→ **Work required**: Below are records; reply with nothing but the number of lines in them that contain "will".

→ **Record excerpts**:
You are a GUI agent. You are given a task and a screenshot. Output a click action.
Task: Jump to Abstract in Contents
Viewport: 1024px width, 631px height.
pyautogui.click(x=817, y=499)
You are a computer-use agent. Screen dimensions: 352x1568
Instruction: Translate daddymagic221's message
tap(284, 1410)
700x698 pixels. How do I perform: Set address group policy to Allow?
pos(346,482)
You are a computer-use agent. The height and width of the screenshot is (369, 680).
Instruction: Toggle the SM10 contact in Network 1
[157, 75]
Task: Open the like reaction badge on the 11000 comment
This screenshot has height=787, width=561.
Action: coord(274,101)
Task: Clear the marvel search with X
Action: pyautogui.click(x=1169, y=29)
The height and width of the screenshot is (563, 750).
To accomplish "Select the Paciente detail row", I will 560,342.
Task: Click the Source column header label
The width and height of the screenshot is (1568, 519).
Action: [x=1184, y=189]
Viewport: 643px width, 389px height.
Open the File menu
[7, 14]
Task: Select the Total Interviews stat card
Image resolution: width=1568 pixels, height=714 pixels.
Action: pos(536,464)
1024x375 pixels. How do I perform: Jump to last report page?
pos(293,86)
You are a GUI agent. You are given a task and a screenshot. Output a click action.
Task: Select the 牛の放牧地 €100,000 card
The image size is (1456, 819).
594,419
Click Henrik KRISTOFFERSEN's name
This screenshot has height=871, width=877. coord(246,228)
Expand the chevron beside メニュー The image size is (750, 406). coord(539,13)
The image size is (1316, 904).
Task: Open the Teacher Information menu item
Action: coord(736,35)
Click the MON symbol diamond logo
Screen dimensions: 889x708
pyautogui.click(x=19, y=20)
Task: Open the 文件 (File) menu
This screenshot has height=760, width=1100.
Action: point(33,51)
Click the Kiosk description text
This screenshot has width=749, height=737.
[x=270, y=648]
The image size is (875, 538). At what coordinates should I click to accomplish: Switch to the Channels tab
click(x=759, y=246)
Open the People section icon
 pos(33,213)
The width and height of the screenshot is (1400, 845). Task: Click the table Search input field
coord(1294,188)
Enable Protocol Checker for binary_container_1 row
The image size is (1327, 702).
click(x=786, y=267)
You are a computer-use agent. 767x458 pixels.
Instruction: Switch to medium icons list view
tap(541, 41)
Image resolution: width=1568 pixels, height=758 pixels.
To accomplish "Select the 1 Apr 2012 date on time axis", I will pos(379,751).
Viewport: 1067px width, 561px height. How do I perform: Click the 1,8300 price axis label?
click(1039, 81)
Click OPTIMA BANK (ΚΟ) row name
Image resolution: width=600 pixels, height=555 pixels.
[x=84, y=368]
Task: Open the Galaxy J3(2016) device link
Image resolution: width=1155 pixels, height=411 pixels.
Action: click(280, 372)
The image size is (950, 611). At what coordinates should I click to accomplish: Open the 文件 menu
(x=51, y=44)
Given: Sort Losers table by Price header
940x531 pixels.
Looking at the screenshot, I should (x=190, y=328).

→ **Response area**: 2